Experimenting: A different take on WordPress News

Product Business

wptweetnewsLet me get this out of the way.

Do I think the WordPress community needs another solution for WordPress news? No. 100% no.

I love what my friend Brian is doing over at Post Status. He's curating news. He picks for me. I don't have to stress out that I'll miss something important because it's likely he'll point it out.

Now, to be honest, he's just one guy. So I also don't expect it to cover everything under the sun.

Thankfully, Jeff, Sarah and Marcus (I only know Jeff & Sarah) do cover everything under the sun over at WP Tavern. So it's another place to get my WordPress news.

And let's not forget the place where I write weekly, edited by Michelle. I'm talking about Torque Magazine. They're somewhere in-between the two, not covering everything, but writing more than what one person can handle.

So like I said, does the state of the WordPress community, when it comes to news, require anything else.

I don't think so.

But wait…

A couple of months ago I had an idea. I talked about it on a podcast. For some reason I think it was on a show Matt ran, but honestly, that guy runs 4 or 5 great shows, so how could I ever remember which one?

Anyway, my thought went something like this.

  1. I would love curated news.
  2. But I only want it from people I trust.
  3. But I know I can't get them to vote for articles.
  4. But what if I used the articles they tweeted about?
  5. What if every tweet was a vote?
  6. Then all I really need is a Twitter list of people I want curation from.
  7. From there, I'd grab tweets with links.
  8. Expand the links to find actual articles.
  9. Store each one and every time I saw it again, give it another vote.
  10. Print these to the screen – maybe only top fifty – in order of votes.

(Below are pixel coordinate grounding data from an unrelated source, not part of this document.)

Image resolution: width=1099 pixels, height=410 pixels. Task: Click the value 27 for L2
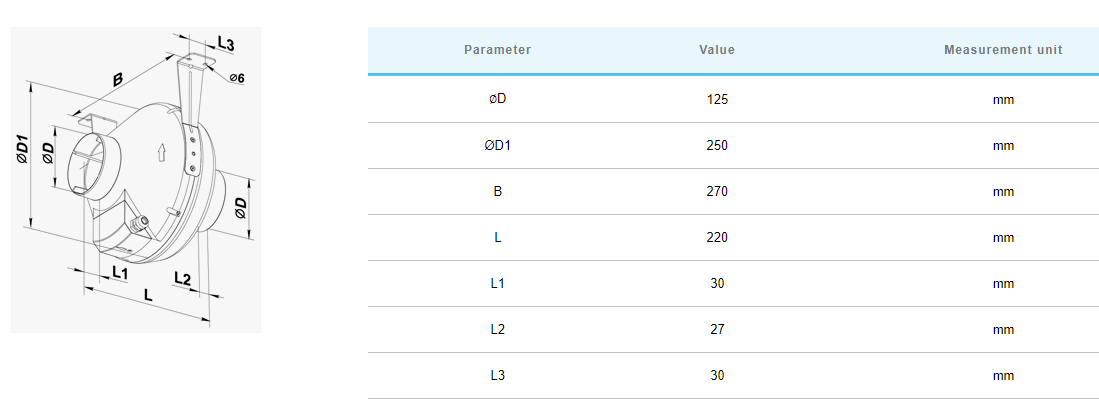(717, 329)
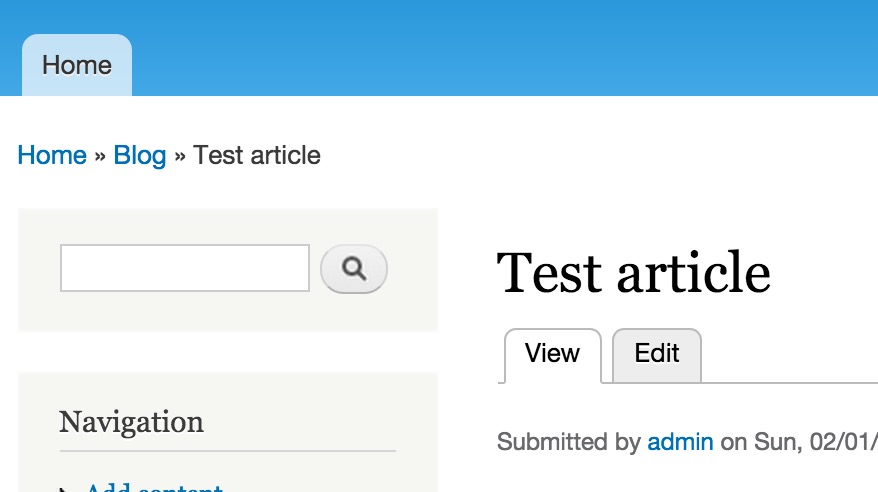Click the Test article breadcrumb text
Image resolution: width=878 pixels, height=492 pixels.
[x=256, y=155]
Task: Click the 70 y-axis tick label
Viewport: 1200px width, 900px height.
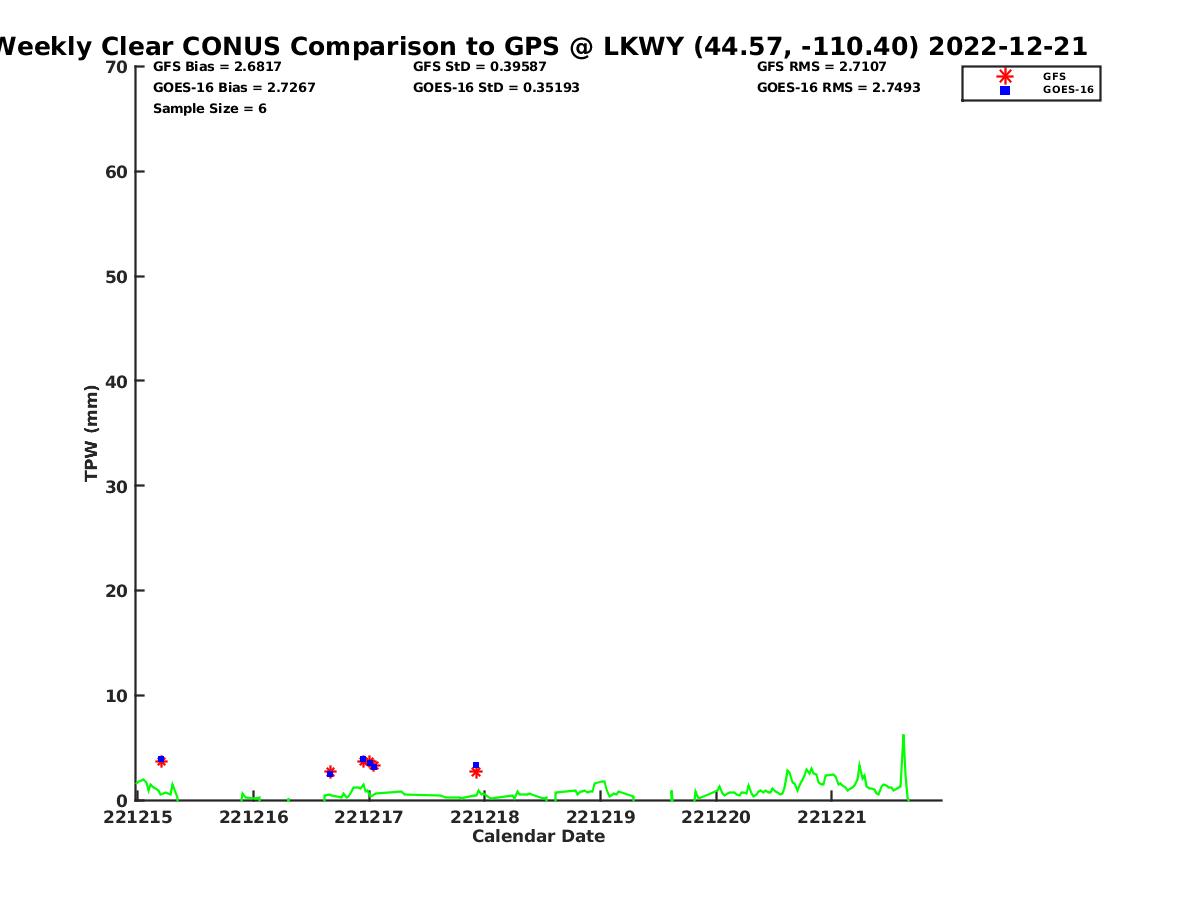Action: (x=116, y=67)
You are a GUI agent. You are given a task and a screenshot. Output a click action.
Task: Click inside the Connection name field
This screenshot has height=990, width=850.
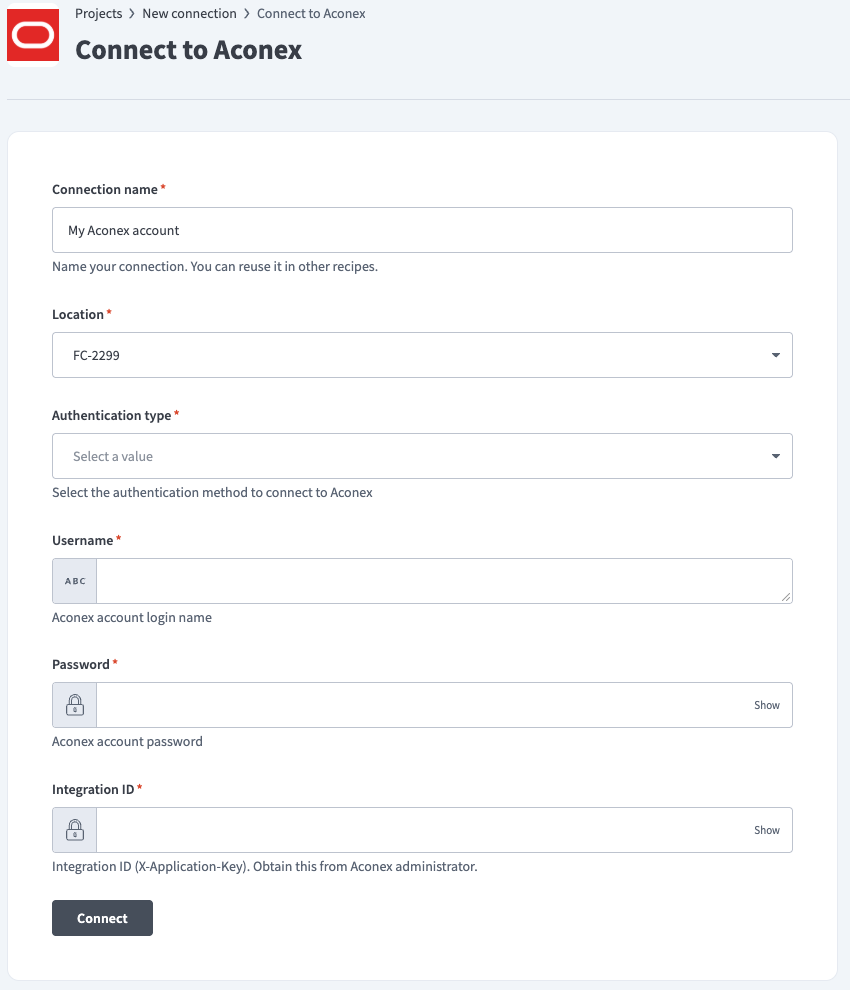click(420, 229)
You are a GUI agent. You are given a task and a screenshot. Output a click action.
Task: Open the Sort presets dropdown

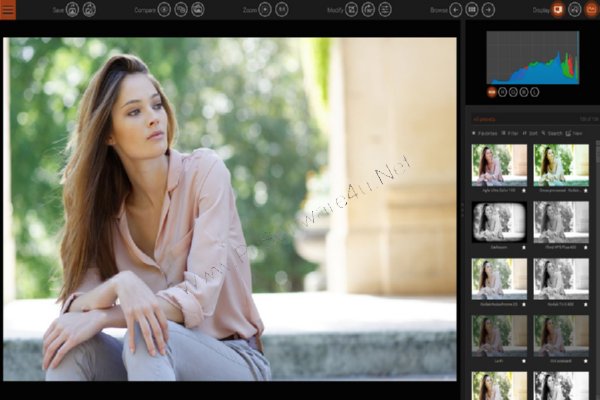click(x=530, y=133)

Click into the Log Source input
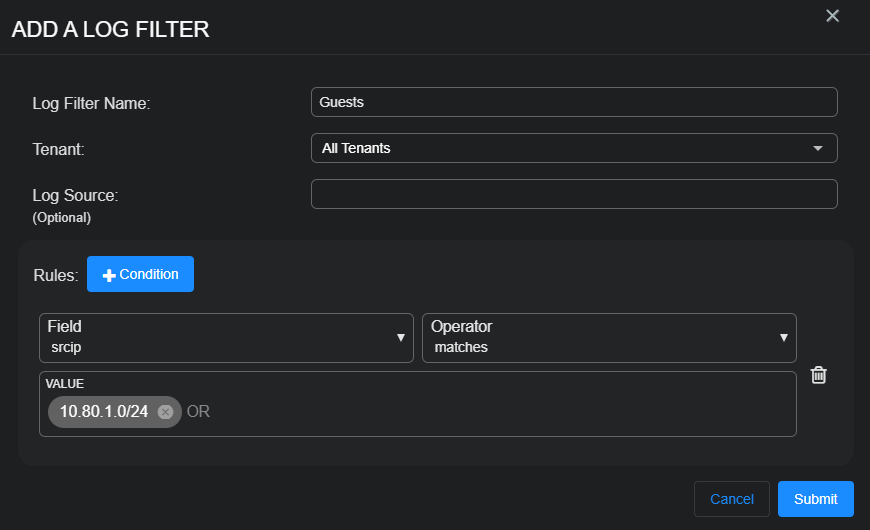(x=573, y=194)
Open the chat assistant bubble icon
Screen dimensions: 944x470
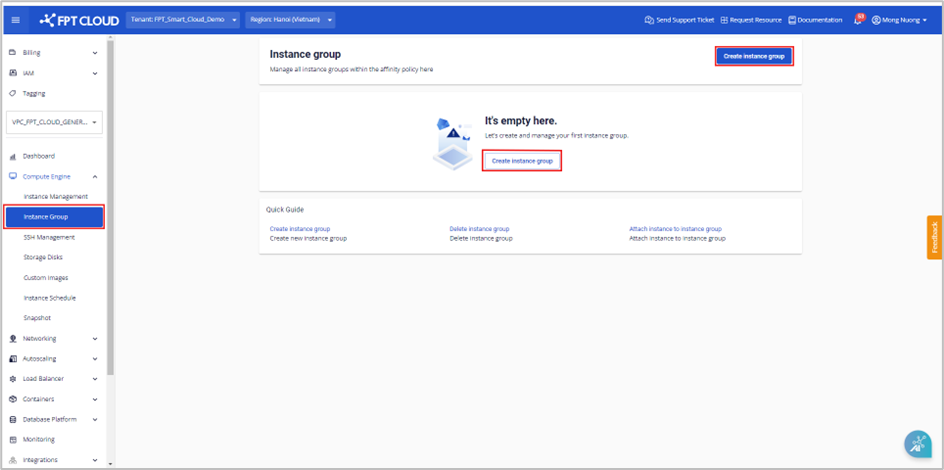[x=917, y=444]
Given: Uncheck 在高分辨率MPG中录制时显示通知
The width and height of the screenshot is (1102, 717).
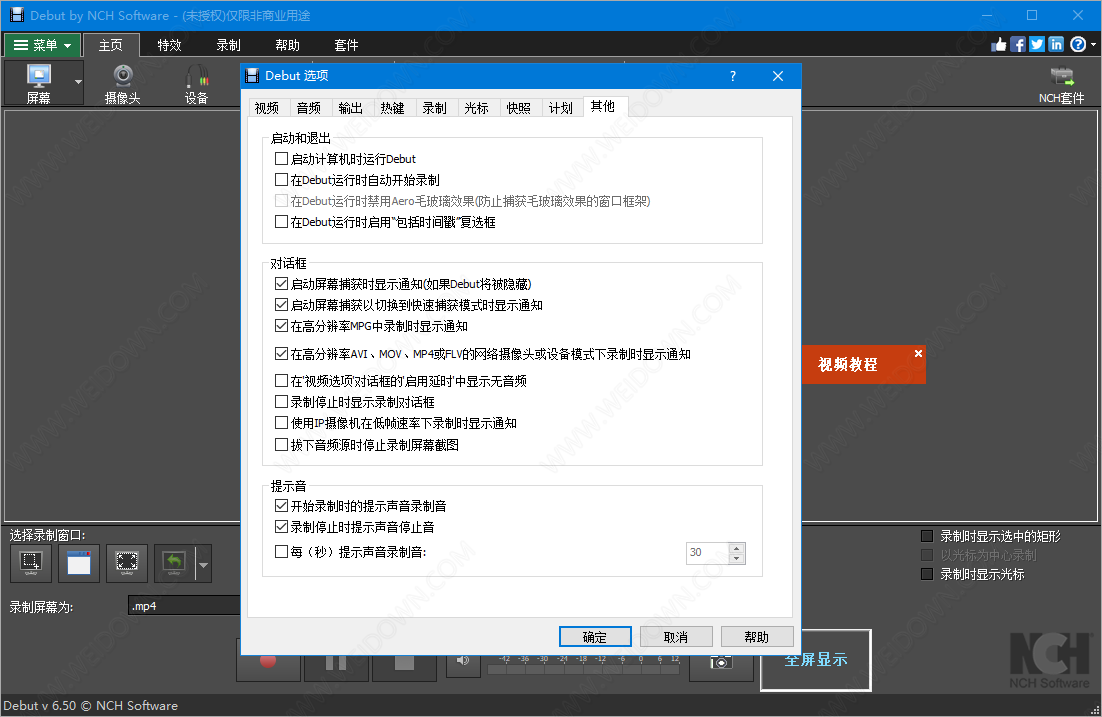Looking at the screenshot, I should 281,326.
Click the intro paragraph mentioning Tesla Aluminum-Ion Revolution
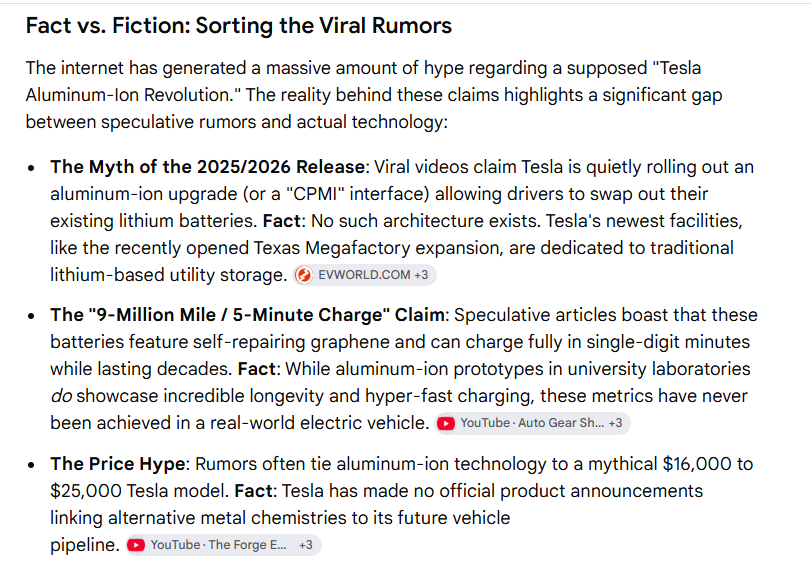Viewport: 811px width, 582px height. point(374,95)
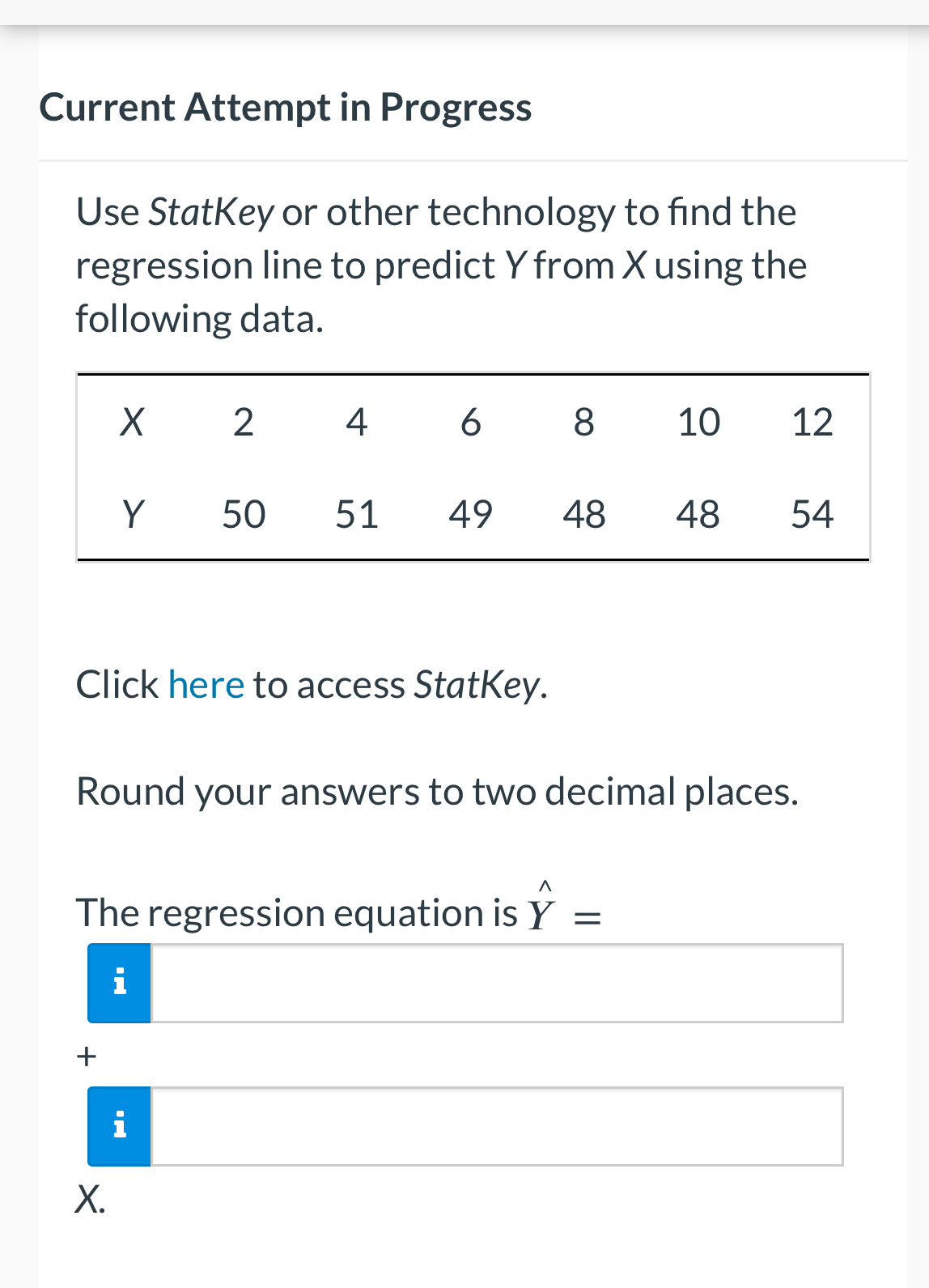
Task: Click the Y row label in the data table
Action: [x=134, y=513]
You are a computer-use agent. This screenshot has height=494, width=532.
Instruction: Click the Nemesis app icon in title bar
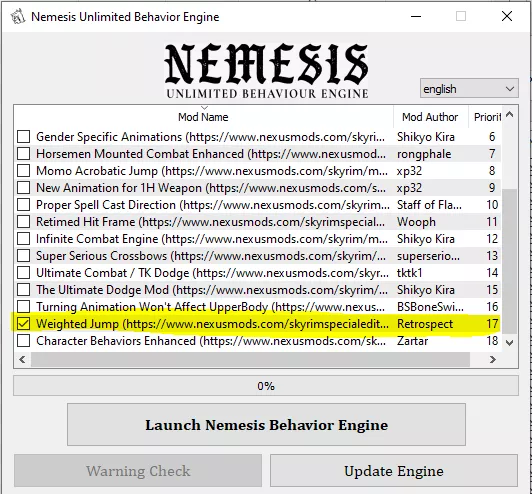click(x=18, y=17)
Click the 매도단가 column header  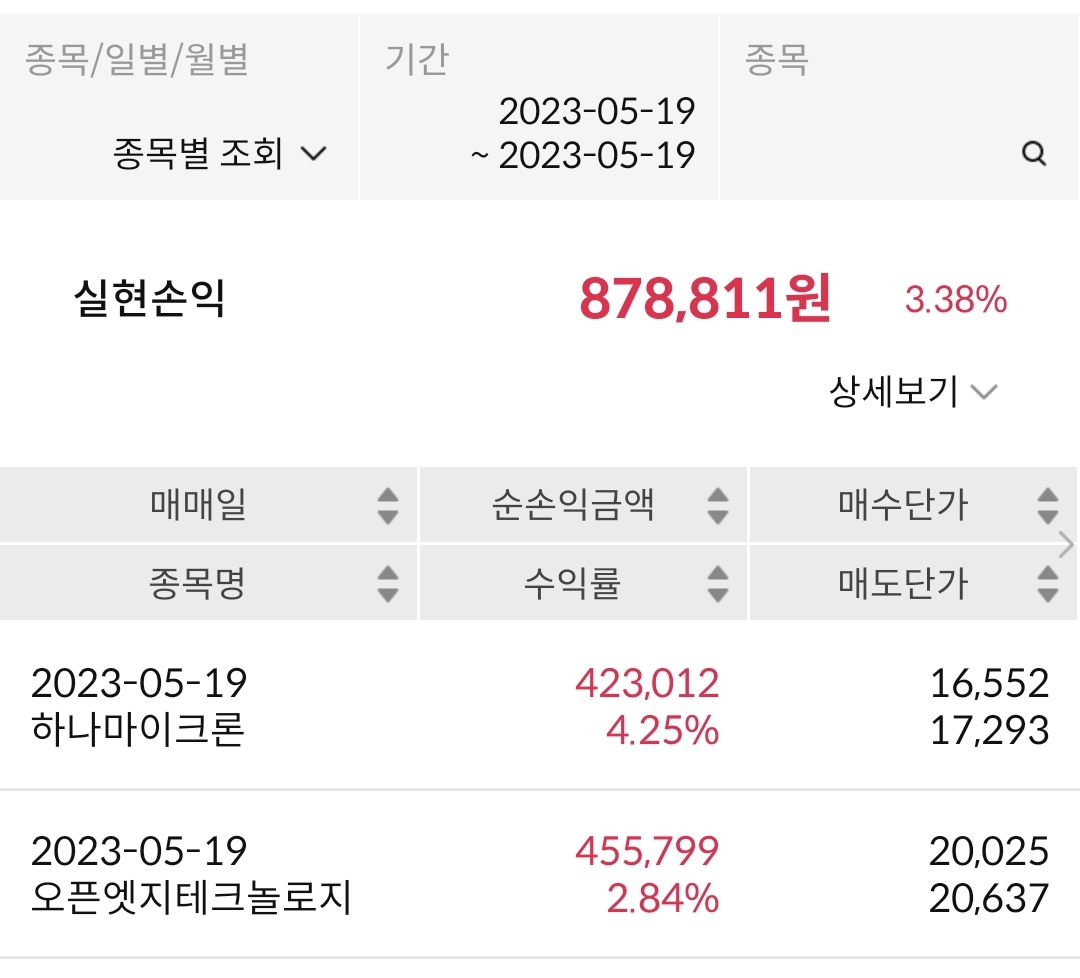[x=902, y=583]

The thought would have ended there.

I have a day job…

In my day job I've just hired several fresh college graduates and have been running them thru a program where I teach, train, coach and challenge them. I create assignments that develop them. All before putting them in actual positions in our company.

What if I used this idea as an assignment – where we worked on APIs (like twitter), looked at batch processing and calculations, and ended with a bit of GUI work? It sounded like the perfect assignment for week 14.

Week 14 was a couple of weeks ago. And so I gave the assignment to my four new staff. And we iterated over several different architectural designs, mostly as a way to help them learn different things. (Doing all the work when a user hits refresh is a really bad idea!)

But the result, while still an experiment, actually worked. I now had a little pintrest-like display of popular articles.

Still more to do…

Yesterday I wrote about experimentation and affordable loss. The version you see is experiment 5 down this line. Every one of them tested something different. Every one of them allowed me to stop and walk away if I wanted. But so far, it's been fun.

This next week, we move on to something else. But one of my four wants to keep working on it. We still have to do work with the images. We still have to do work with the algorithm (to deal with self-promoters and tweet repeaters).

But it works enough for me to leave it up for now. No promises about next week, or the week after. It's on an Amazon EC2 instance and we'll see if that makes sense or not. It's using MongoDB, and we'll see if that makes sense or not. It's not open source yet, and we'll see if that makes sense or not.

But for now, the experiment worked enough to put it up and have some friends look at it.

You know what you get when you experiment?

Here's what I know. Whenever I create experiments and test ideas, I end up with at least three results.

First, I get engaged employees. People like small, tiny tests. Because they get immediate feedback if something works or doesn't. They don't have to wait weeks or months. They like it and thrive on it. And it keeps engagement high.

Second, I get better ideas. Until you run a test and see a result, you can't really comprehend where your brain will go next. Or someone else's. But once you see something, you start imaging other things. Creativity is the result of tiny experiments.

Lastly, I get (negative) feedback. It doesn't matter that I told people it was an experiment. Some folks who saw it immediately started highlighting what was wrong with it, or what they would change. It was fine. I wasn't emotionally attached to this experiment. And this isn't my first product. But if you're just starting in product development, be aware that there will always be negative feedback. Smile and nod. Smile and nod.

What are you experimenting with?

So tell me this – what experiments are you working on? What are you testing out or trying?